**PROBLEM DETAILS**
The answer is the set of lines that include "agent", copied from the data below.

Stored data
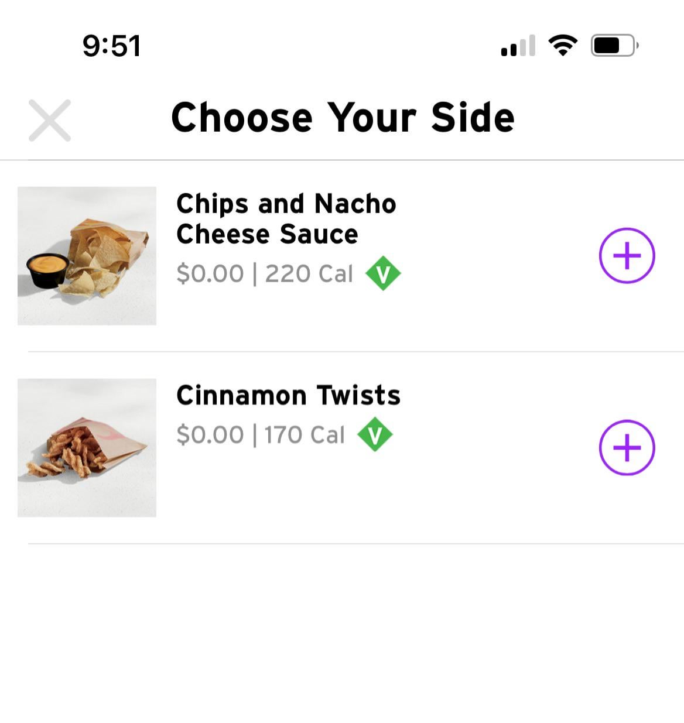The width and height of the screenshot is (684, 723).
Task: Add Cinnamon Twists using its plus icon
Action: point(627,448)
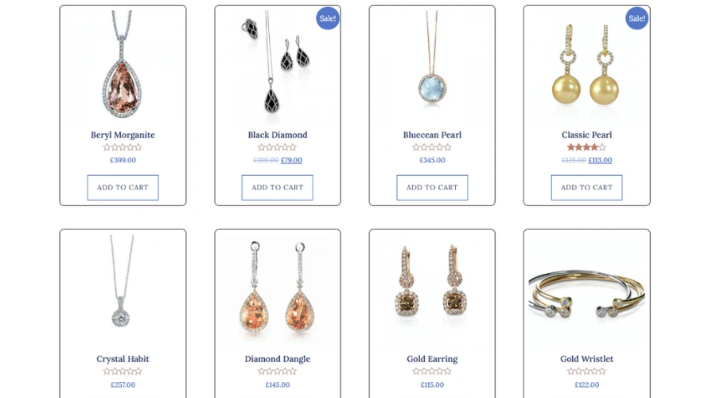
Task: Add Bluecean Pearl to cart
Action: (x=432, y=187)
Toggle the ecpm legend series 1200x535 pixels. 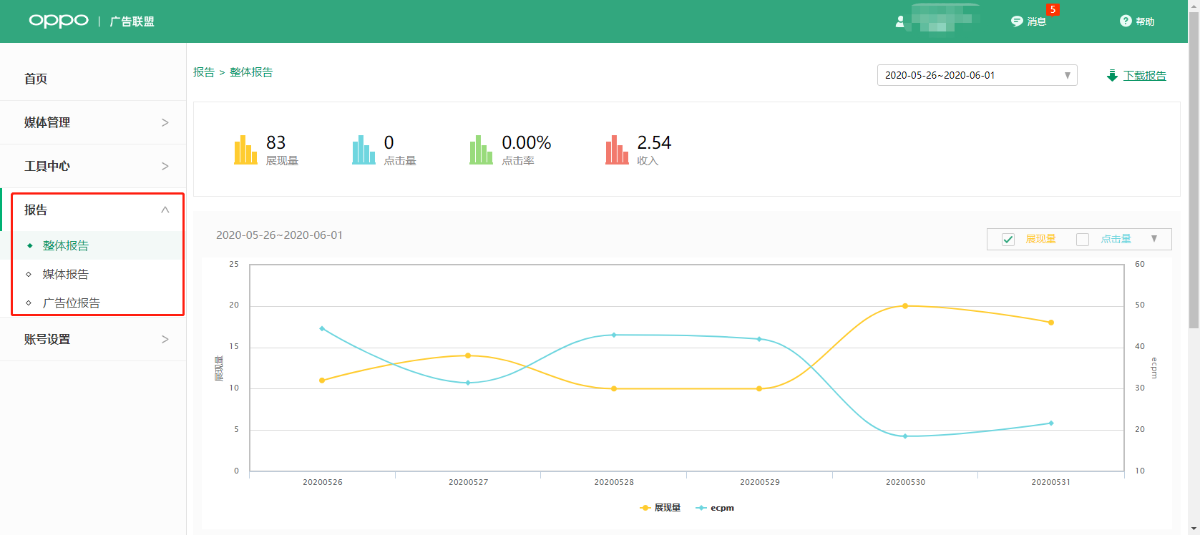click(x=715, y=508)
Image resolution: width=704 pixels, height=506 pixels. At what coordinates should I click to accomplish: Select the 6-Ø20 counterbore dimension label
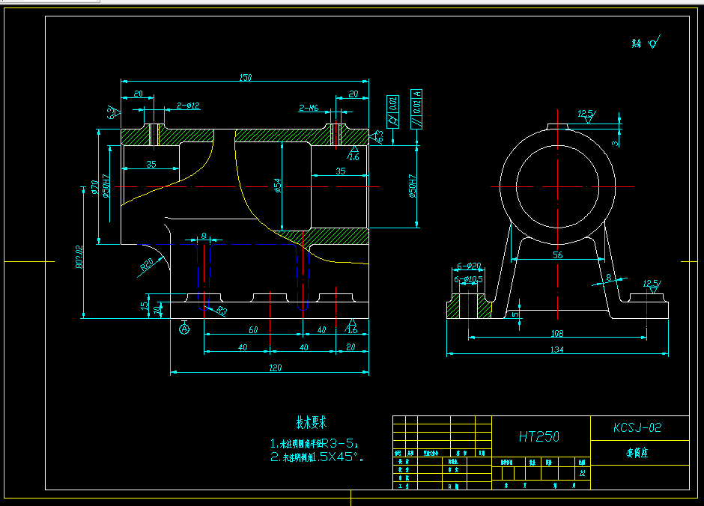click(x=469, y=266)
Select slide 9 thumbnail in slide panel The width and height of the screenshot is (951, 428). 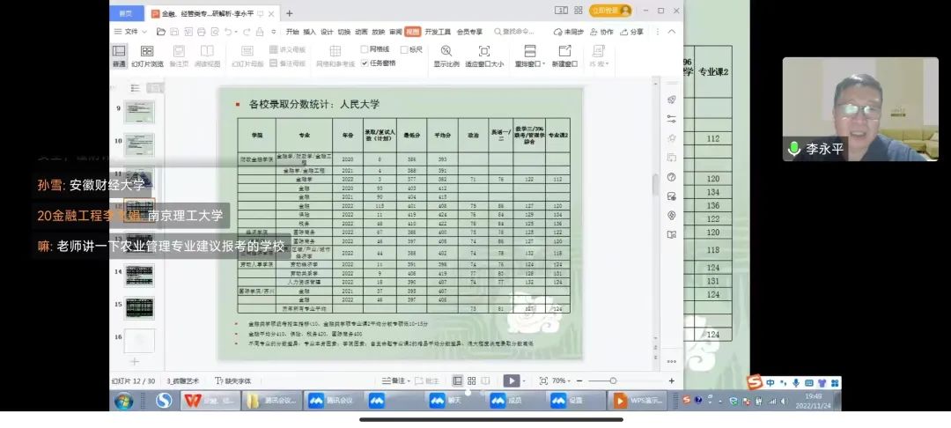tap(139, 112)
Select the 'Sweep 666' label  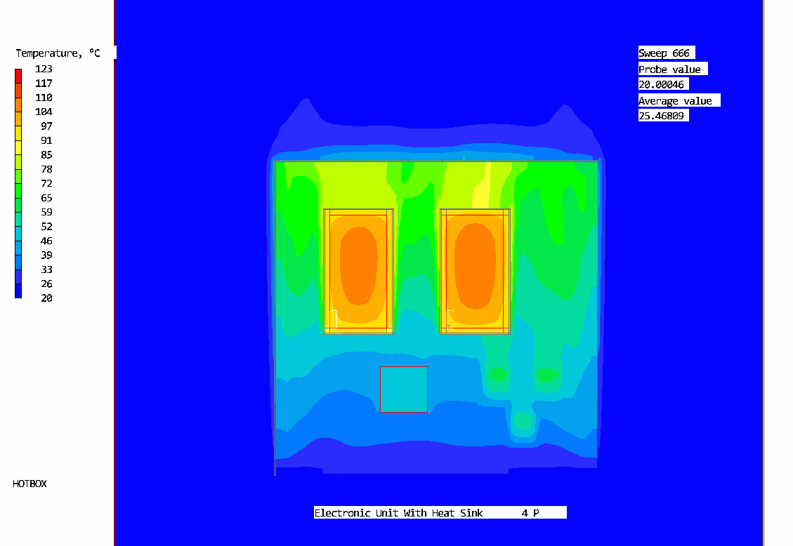pos(664,53)
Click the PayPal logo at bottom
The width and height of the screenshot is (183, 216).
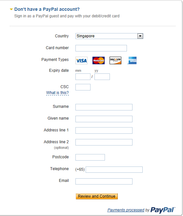(x=163, y=210)
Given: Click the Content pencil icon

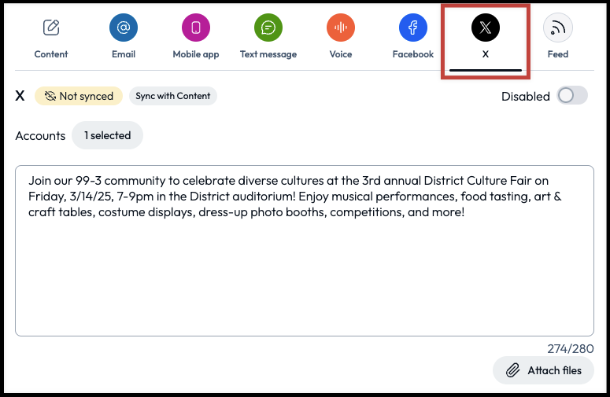Looking at the screenshot, I should [51, 28].
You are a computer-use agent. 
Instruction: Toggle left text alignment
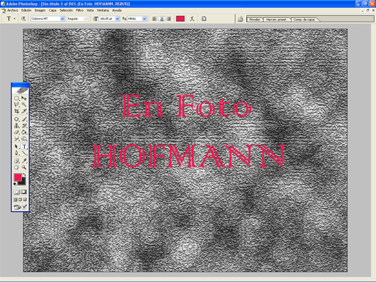[155, 18]
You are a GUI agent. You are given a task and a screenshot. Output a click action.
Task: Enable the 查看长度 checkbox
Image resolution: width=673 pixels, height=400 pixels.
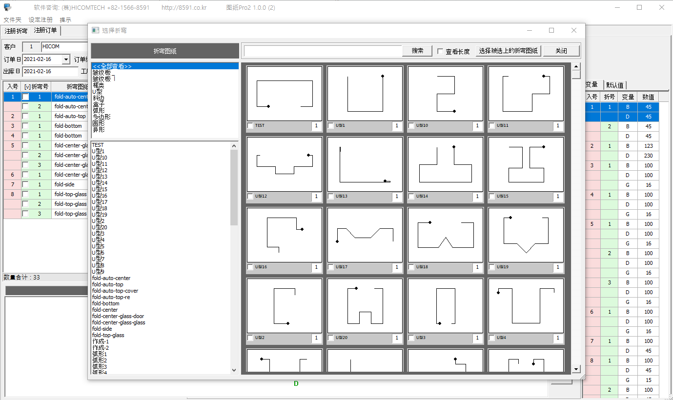(x=440, y=51)
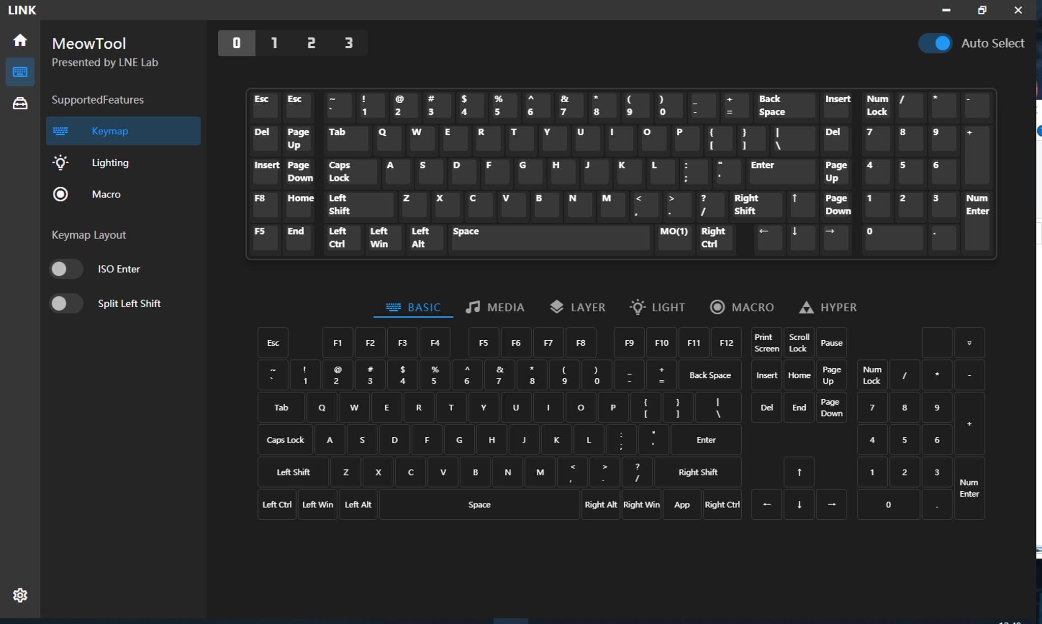The width and height of the screenshot is (1042, 624).
Task: Switch to the LAYER tab
Action: (577, 307)
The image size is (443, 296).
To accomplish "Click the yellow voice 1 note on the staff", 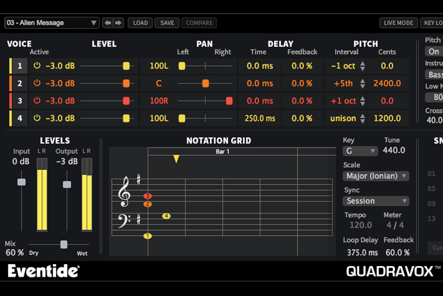I will [x=148, y=236].
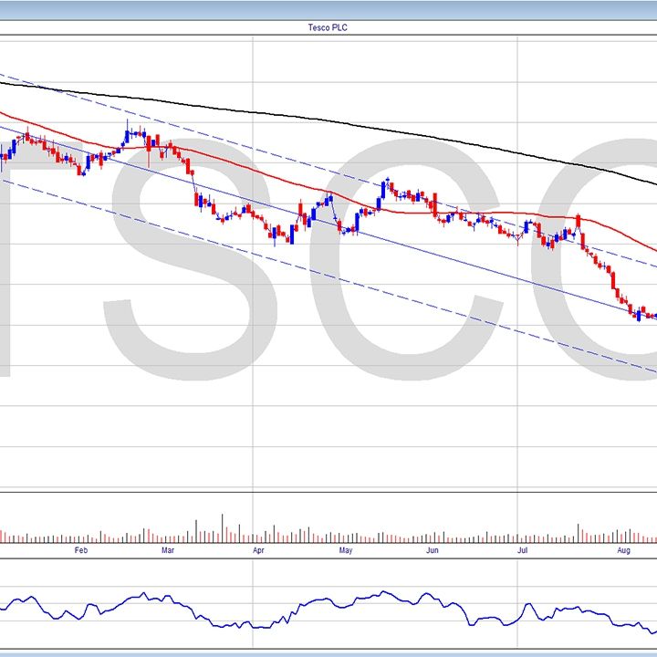
Task: Click the May label on time axis
Action: click(345, 551)
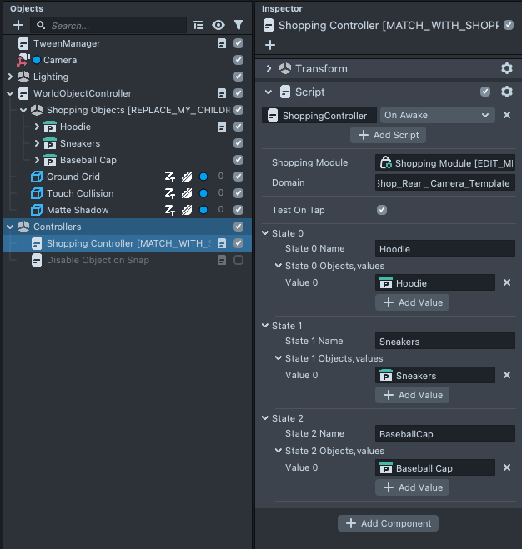Click the hierarchy list view icon beside search
Viewport: 522px width, 549px height.
[x=198, y=26]
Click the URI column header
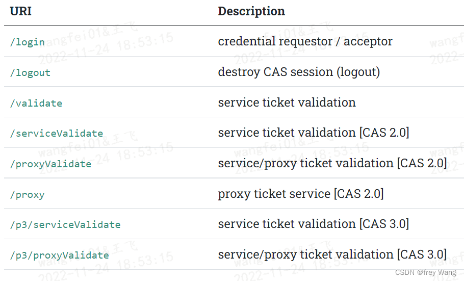The height and width of the screenshot is (281, 464). (x=20, y=11)
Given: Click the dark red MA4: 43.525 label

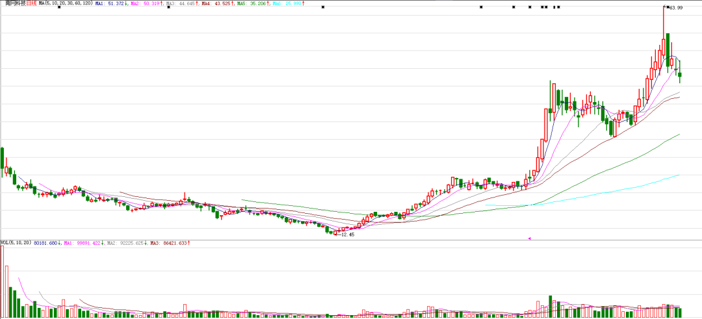Looking at the screenshot, I should [x=217, y=3].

**OUTPUT BELOW**
You are a computer-use agent. 
You are a GUI agent. You are given a task and a screenshot. Output a click action.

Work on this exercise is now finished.